Henry Paker: Guilty
Plot and character work well in this mystery narrative which just lacks the gags
This article is from 2016.
Battling slightly with a meagre attendance, Henry Paker once again has a terrific show on his hands, but on this occasion it never quite takes off. Walking on to Bernard Herrmann's nerve-shredding theme to Vertigo, it's clear that we're about to be plunged into a world of mystery and intrigue. Soon enough the plot of a life coach found dead unravels before tangling itself up ahead of the satisfying conclusion.
Sipping from a variety of heartburn-easing bottles (though the exact contents he's swilling can't be fully confirmed), Paker walks us through his tale as he adopts the noirish role of freelance private investigator. As he wistfully notes, we should all be on board with this idea, given the numbers of people who played that part while binge-watching Making a Murderer. Having met up with some of those suspected of foul play, things merely get stranger before justice can prevail.

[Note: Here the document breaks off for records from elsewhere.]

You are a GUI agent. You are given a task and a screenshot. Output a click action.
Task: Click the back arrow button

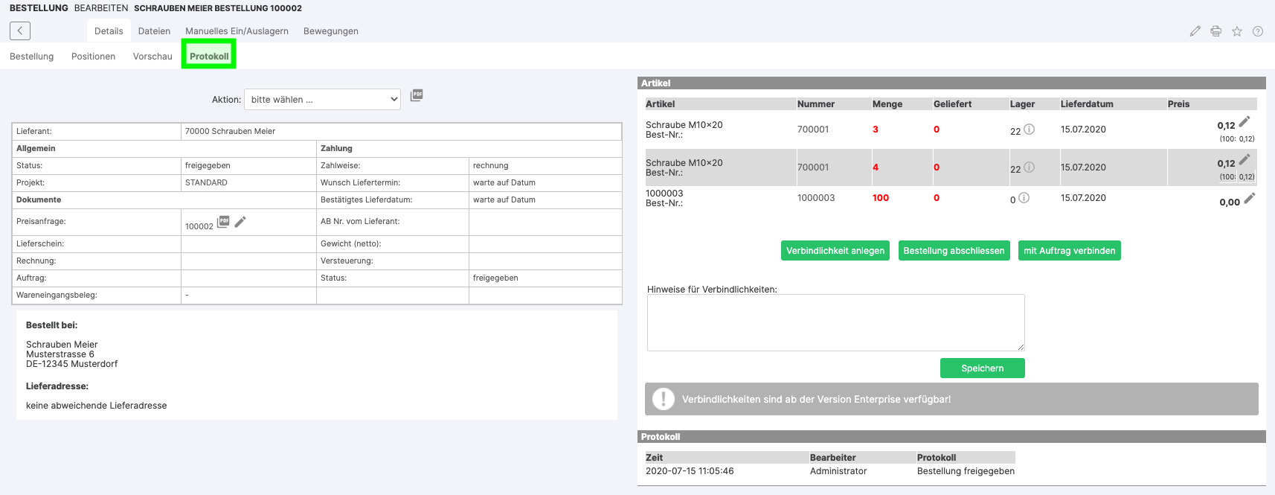point(20,31)
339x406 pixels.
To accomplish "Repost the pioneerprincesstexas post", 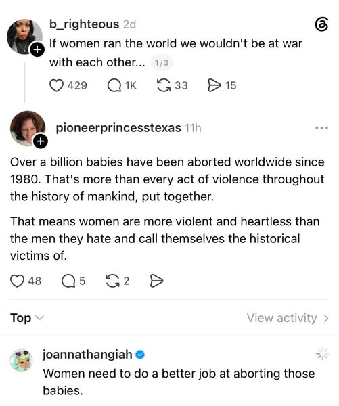I will tap(112, 281).
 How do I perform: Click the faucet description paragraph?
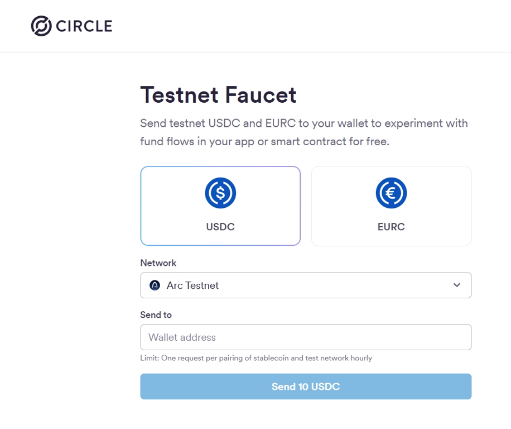[304, 132]
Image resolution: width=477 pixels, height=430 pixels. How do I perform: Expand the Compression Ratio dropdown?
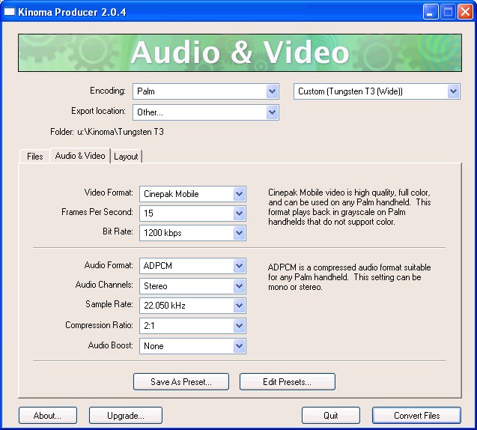(192, 326)
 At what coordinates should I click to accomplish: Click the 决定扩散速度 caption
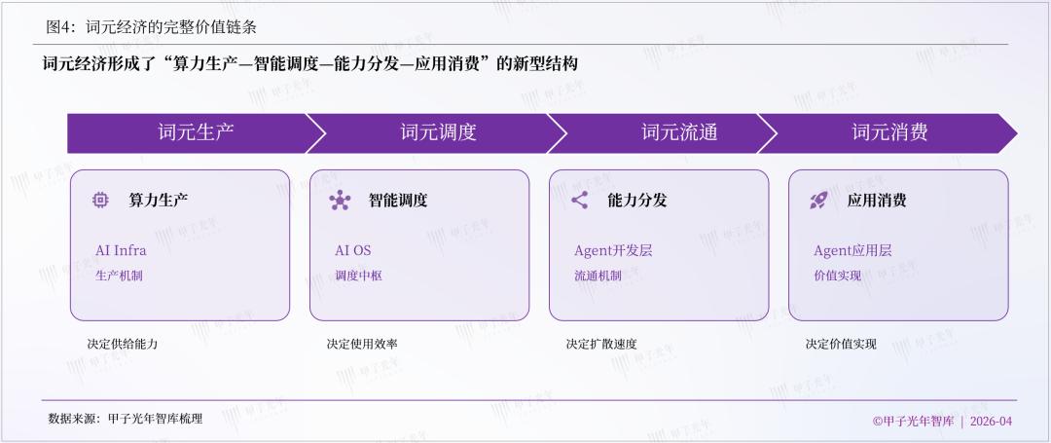(x=601, y=344)
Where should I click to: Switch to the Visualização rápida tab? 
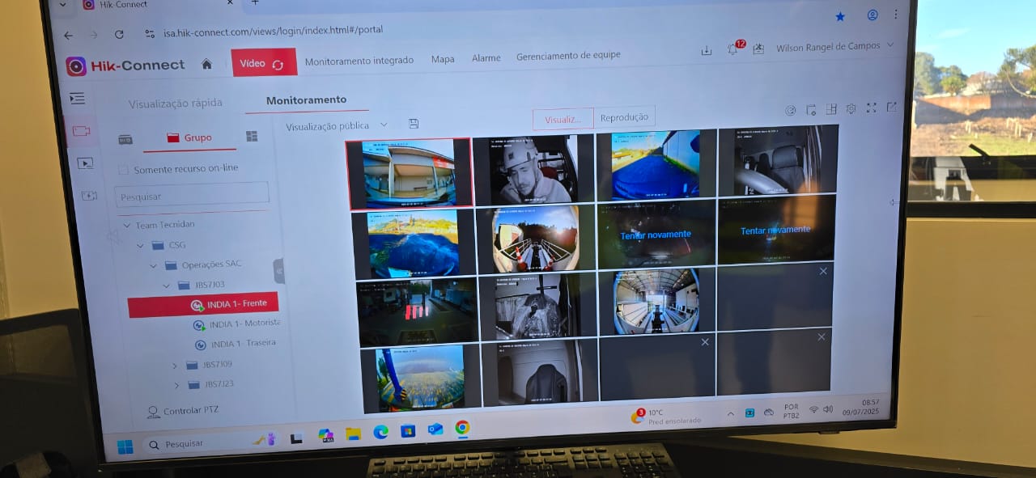pos(175,104)
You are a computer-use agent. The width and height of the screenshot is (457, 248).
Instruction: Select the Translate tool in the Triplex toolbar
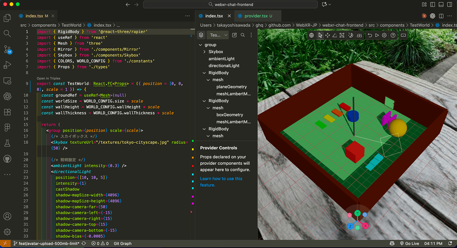[328, 35]
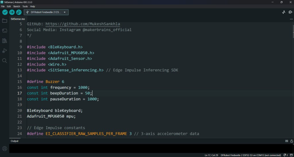Viewport: 294px width, 157px height.
Task: Open the Sketch menu
Action: [x=17, y=6]
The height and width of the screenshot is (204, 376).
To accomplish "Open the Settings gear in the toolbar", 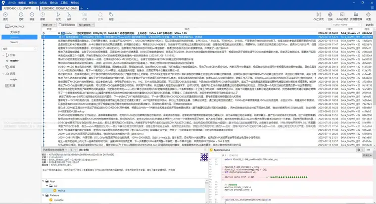I will point(368,16).
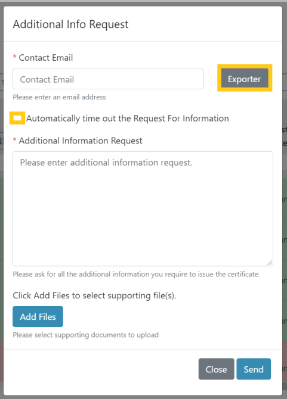Click the red asterisk beside Additional Information Request
This screenshot has height=399, width=287.
(14, 139)
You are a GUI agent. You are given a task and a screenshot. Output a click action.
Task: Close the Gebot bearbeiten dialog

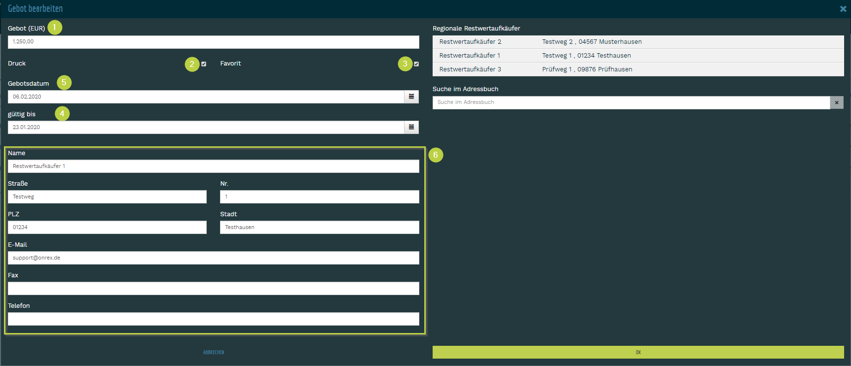(x=843, y=9)
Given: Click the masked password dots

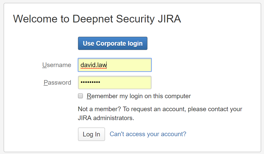Looking at the screenshot, I should coord(90,82).
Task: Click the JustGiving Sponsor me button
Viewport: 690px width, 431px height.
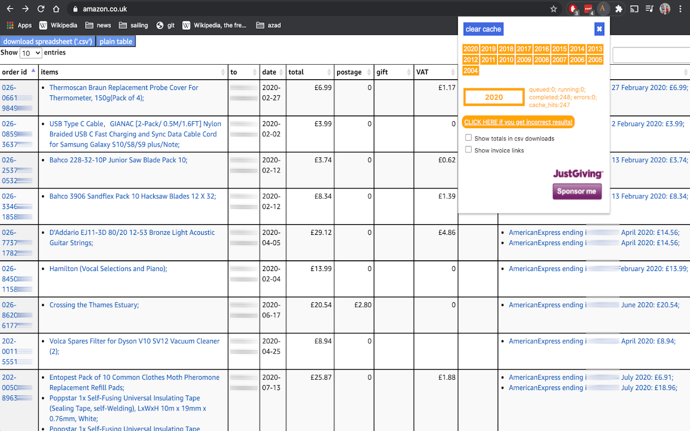Action: point(577,191)
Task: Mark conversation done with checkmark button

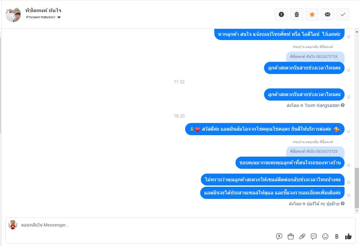Action: [343, 14]
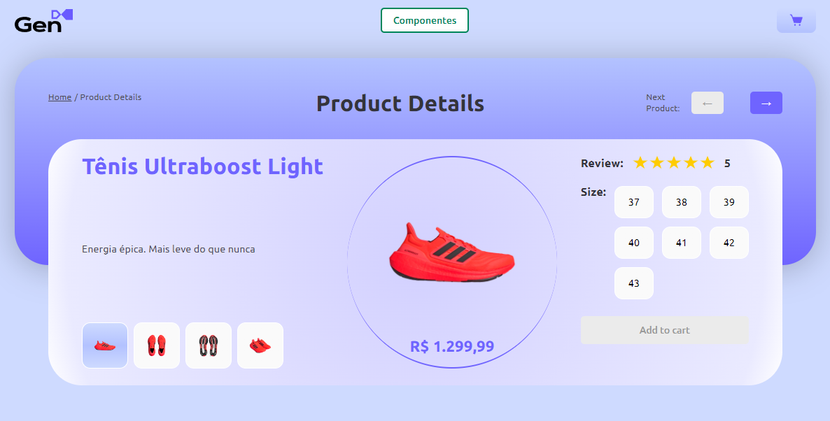This screenshot has height=421, width=830.
Task: Open the shopping cart icon
Action: [x=796, y=20]

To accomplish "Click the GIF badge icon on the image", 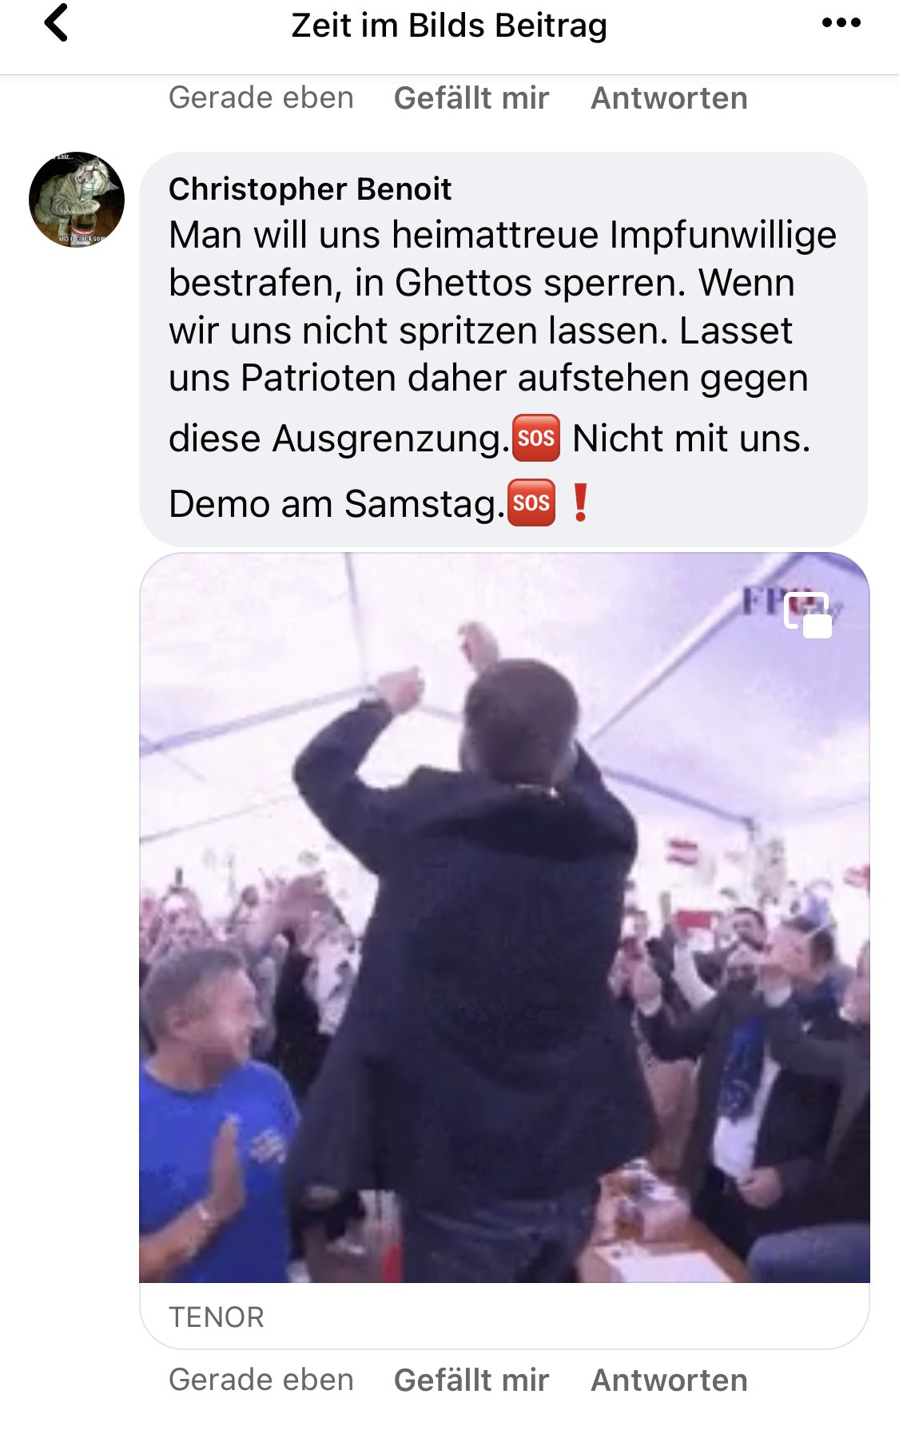I will 808,614.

The story itself is fun enough, but the real pleasure to Guilty is coming in from the edges with the sub-plots of Paker's life as an illustrator being wonderfully realised before us on screen, while he has a series of strained phone conversations with a publisher about the commercial direction of his next children's book. Unusually for Paker, there's a curious lack of consistently flowing gags which might be the ultimate undoing of this otherwise enjoyable hour.
Assembly George Square Theatre, until 28 Aug, 8.20pm, £10–£11 (£8–£9).